**Task description:** Once you reach the line with "You are a computer-use", copy it and every line after it exactly, up to the end of the data. Omit the pictures.

Data excerpts
★ ★ ★ ★ ★

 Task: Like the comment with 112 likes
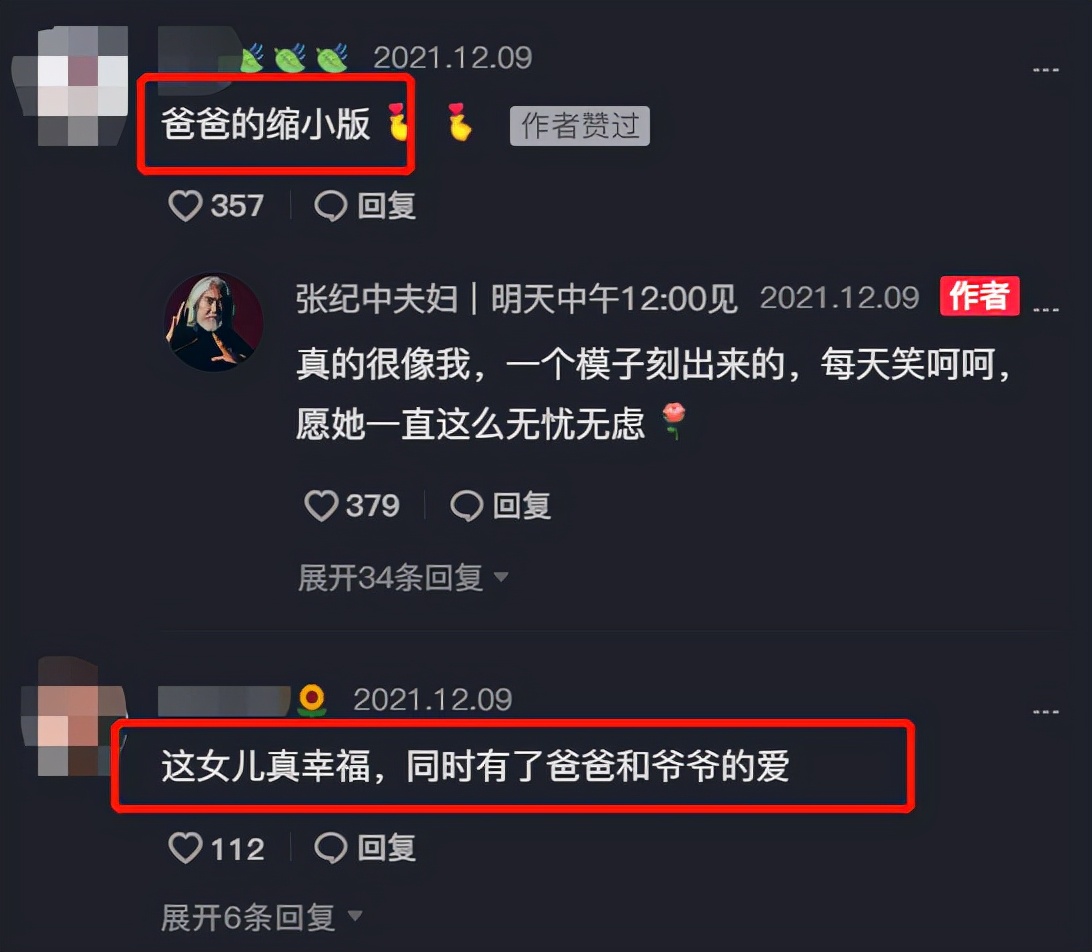(x=185, y=848)
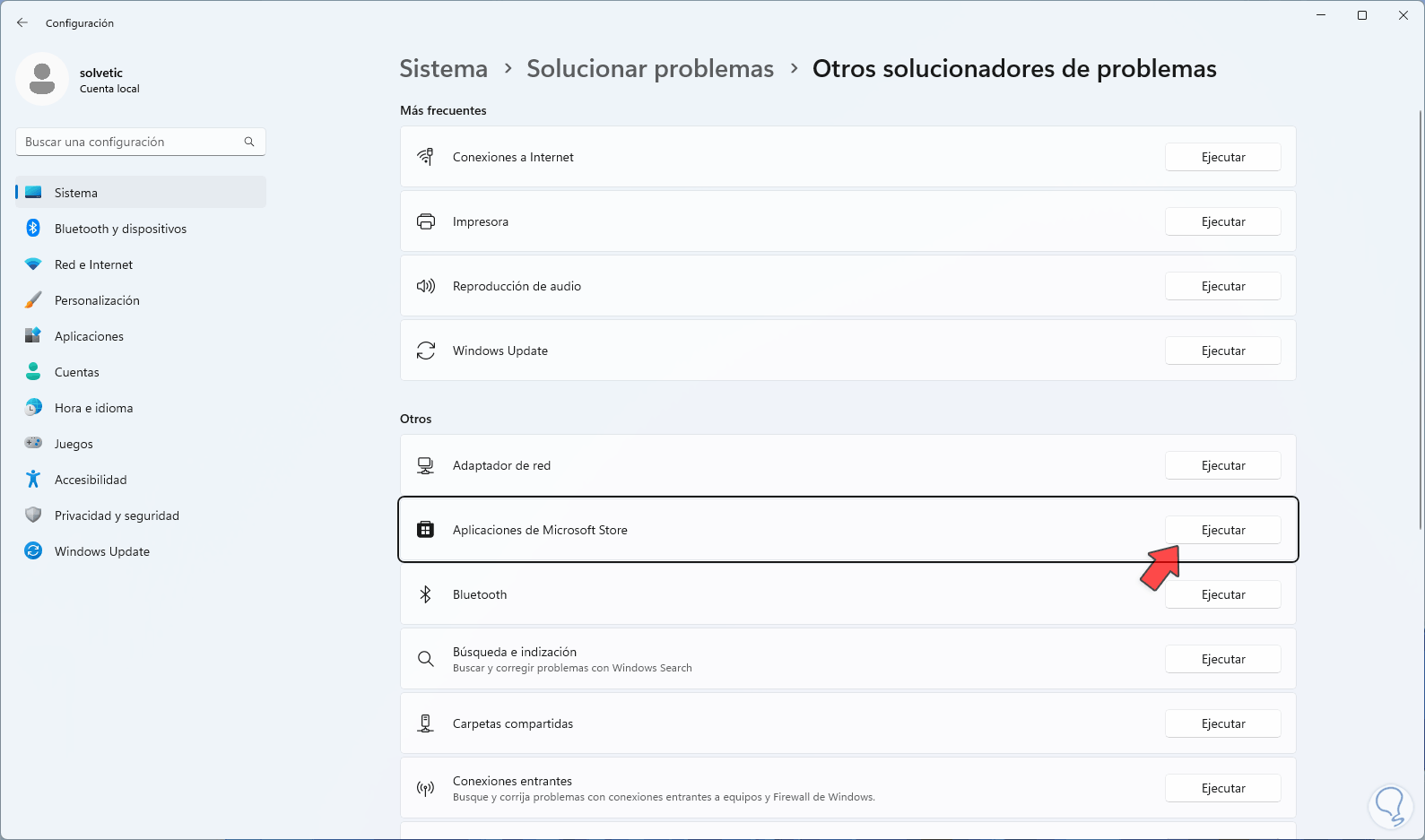Click the back arrow in Configuración
This screenshot has height=840, width=1425.
point(22,22)
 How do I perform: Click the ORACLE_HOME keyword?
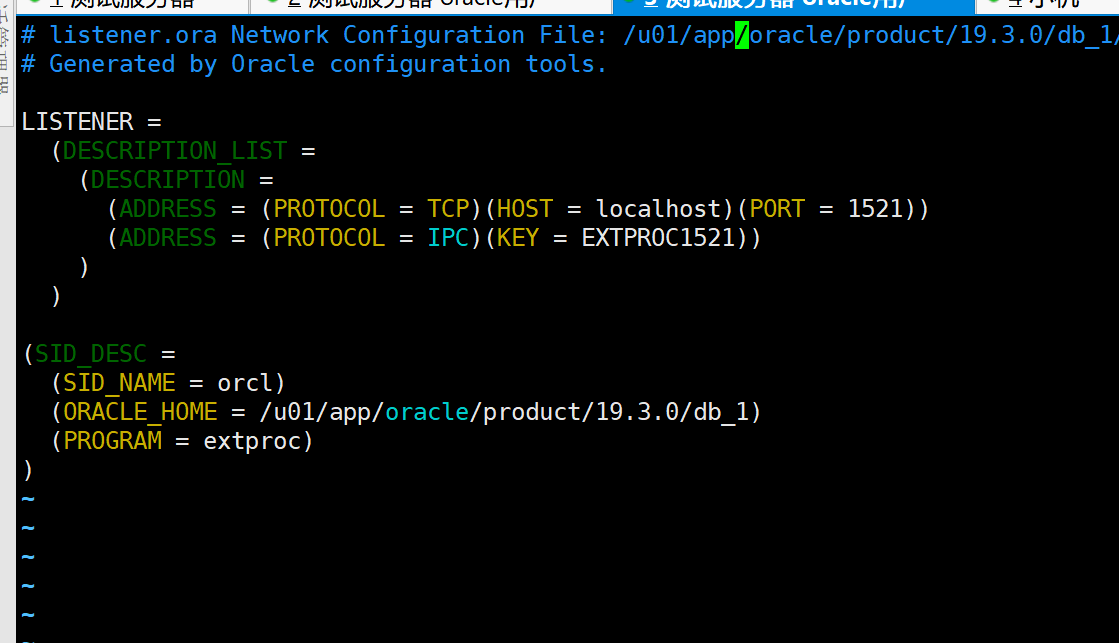tap(140, 412)
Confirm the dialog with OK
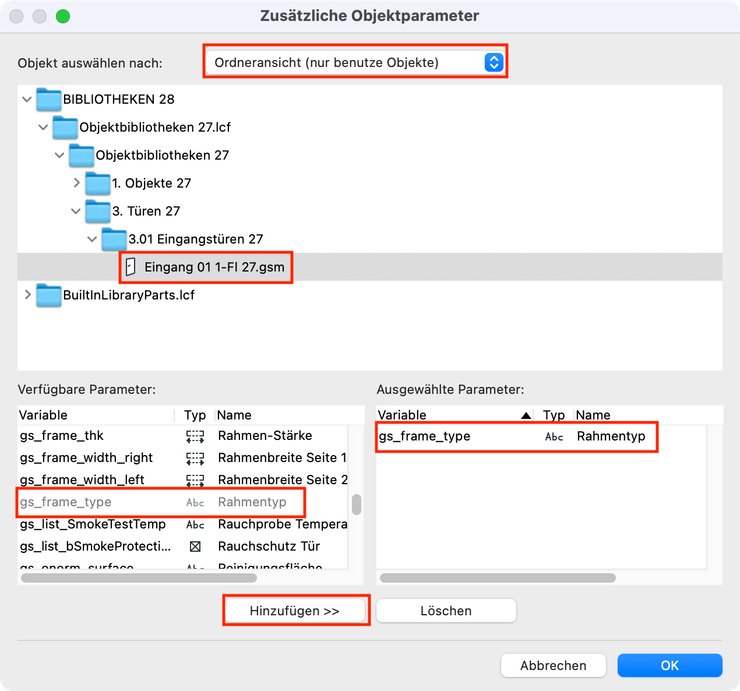Screen dimensions: 740x691 pyautogui.click(x=669, y=665)

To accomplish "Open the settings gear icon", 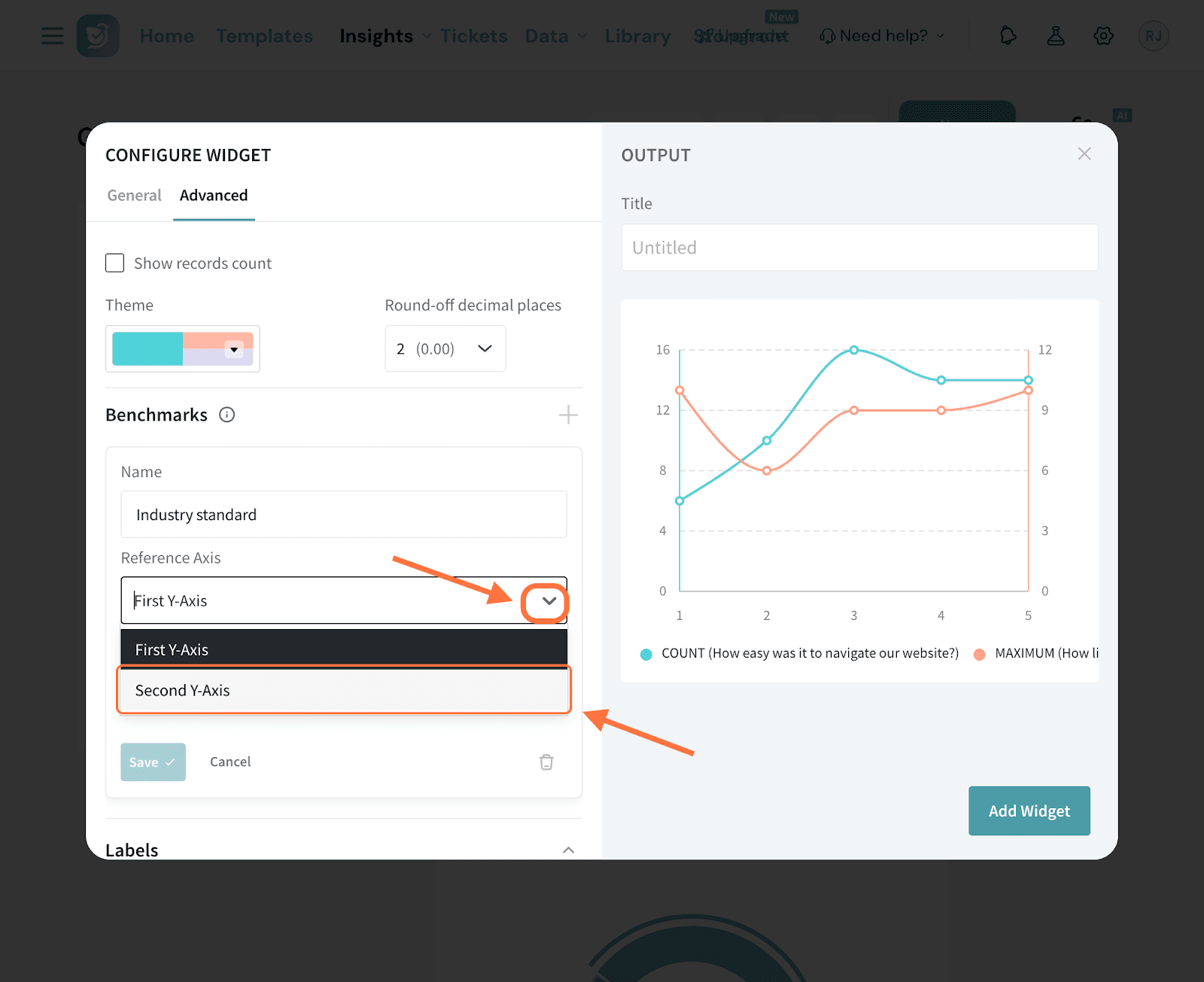I will click(1103, 35).
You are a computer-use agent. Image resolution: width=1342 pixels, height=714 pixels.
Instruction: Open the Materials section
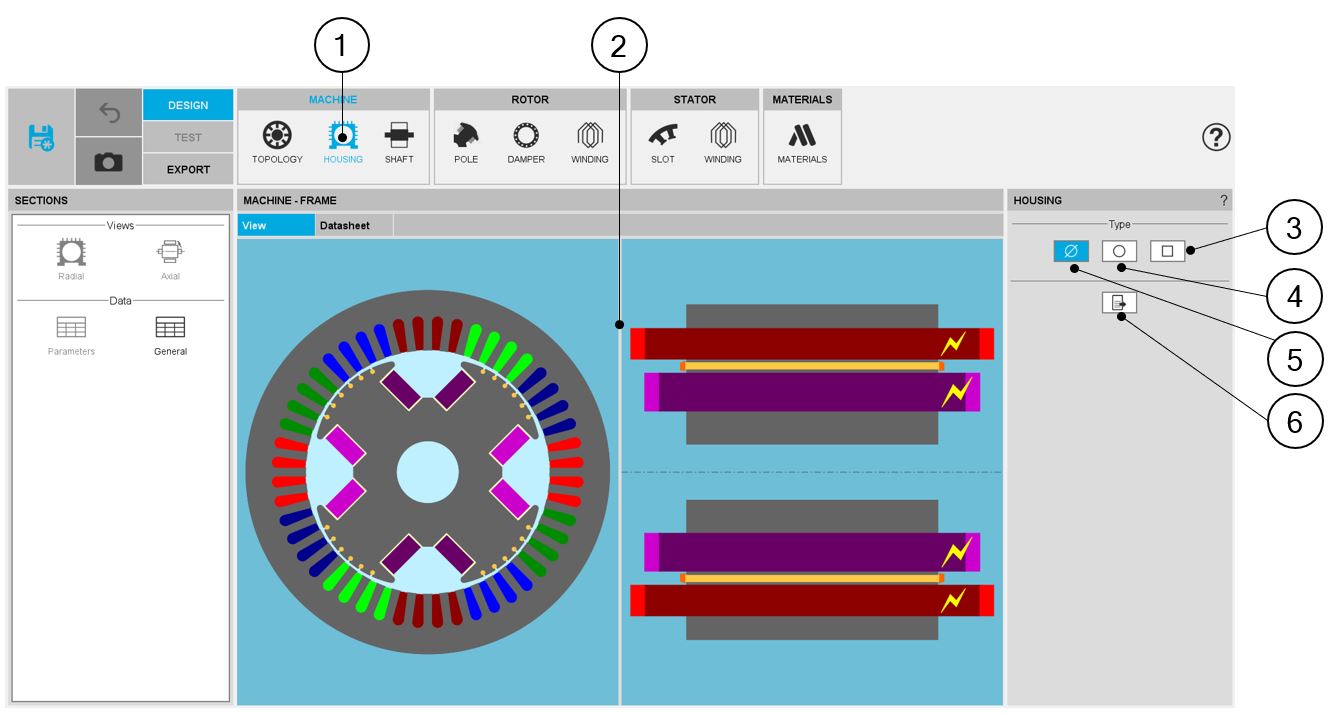point(802,142)
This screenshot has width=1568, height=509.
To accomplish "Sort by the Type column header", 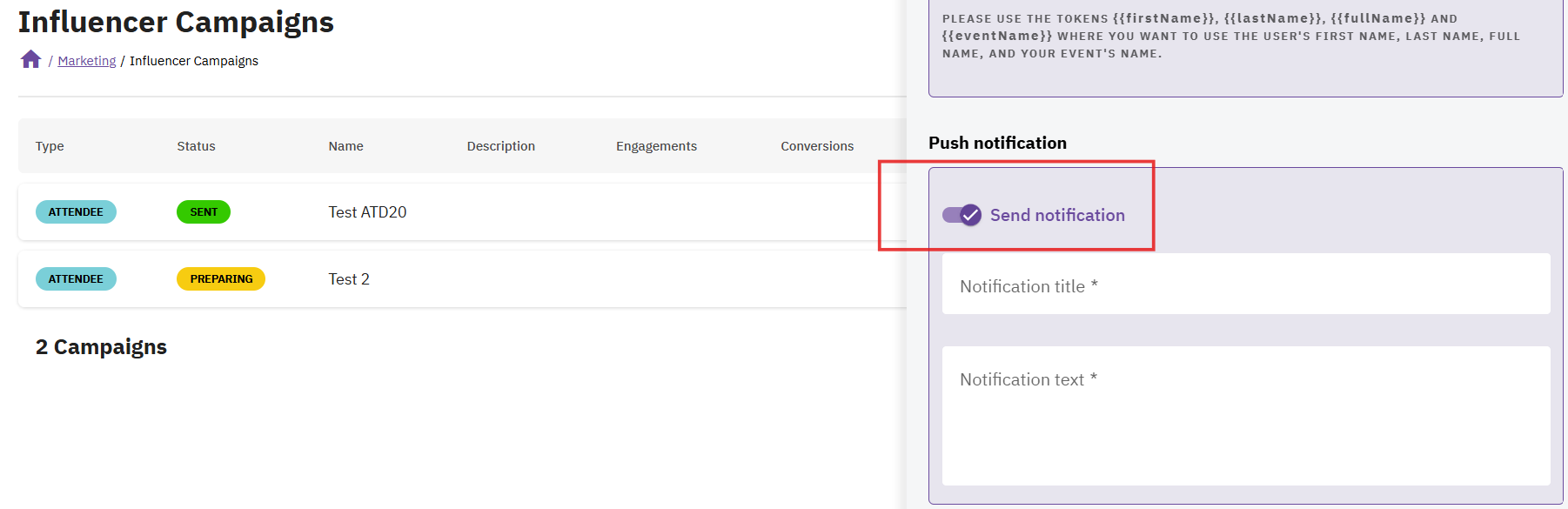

★ ★ ★ ★ ★

**Result below:**
You are a computer-use agent. Image resolution: width=1342 pixels, height=714 pixels.
Instruction: Open the Materials section
point(802,142)
This screenshot has width=1568, height=509.
To accomplish "Sort by the Type column header", 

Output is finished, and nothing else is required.